EXERCISE PROMPT → Rewrite the records below with every "Where should I click to" changed to "What should I tap to" and nothing else altered. Leave the pictures out of your answer.

DATASET RECORDS →
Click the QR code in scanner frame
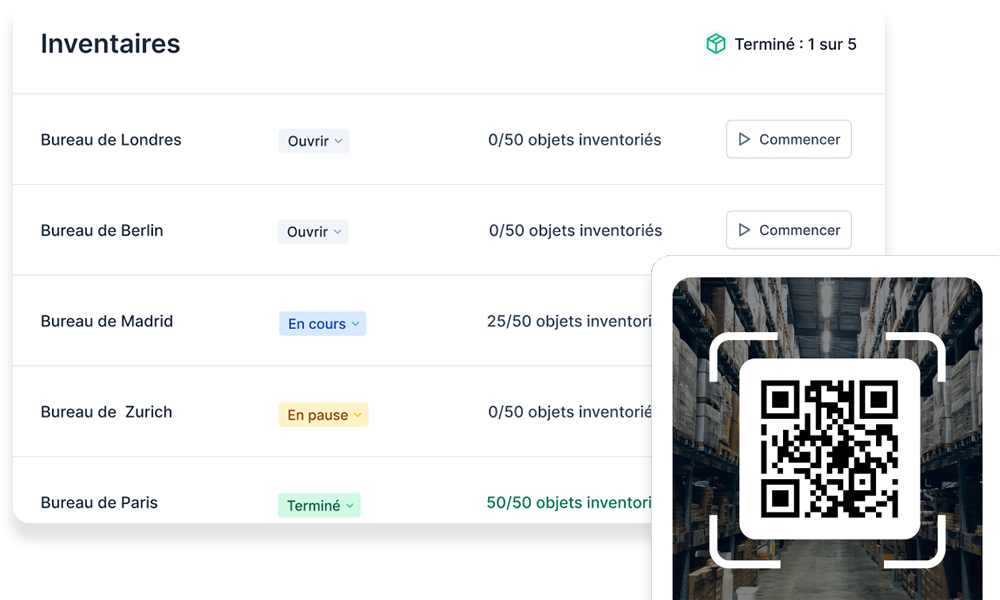Image resolution: width=1000 pixels, height=600 pixels. tap(828, 449)
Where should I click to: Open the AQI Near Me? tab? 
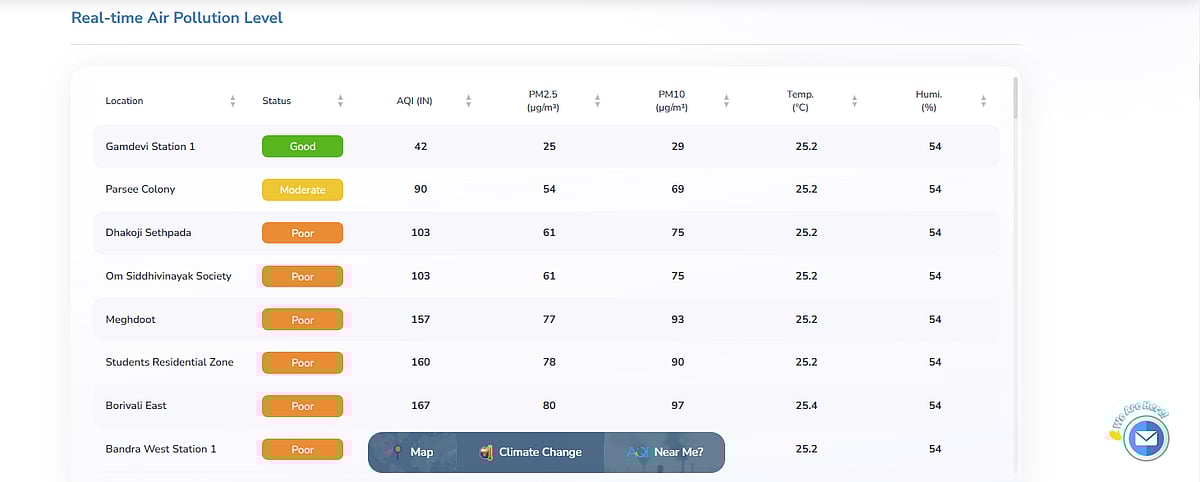click(x=665, y=452)
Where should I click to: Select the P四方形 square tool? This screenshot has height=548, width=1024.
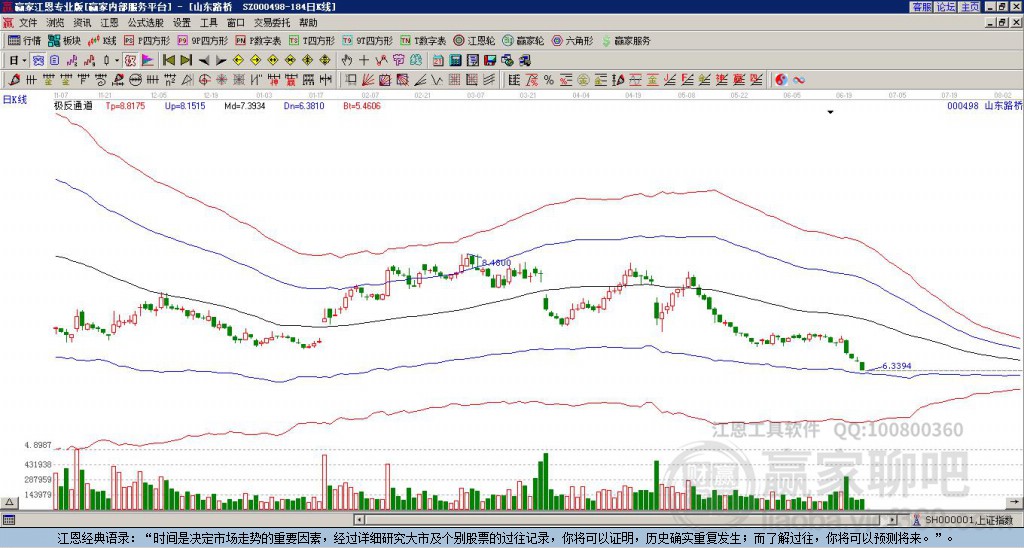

WRITTEN RESPONSE →
Click the QR code in scanner frame
Image resolution: width=1000 pixels, height=600 pixels. tap(828, 449)
What should I tap to: Open the AQI Near Me? tab? 
click(x=665, y=452)
What should I tap to: Select the P四方形 square tool? This screenshot has height=548, width=1024.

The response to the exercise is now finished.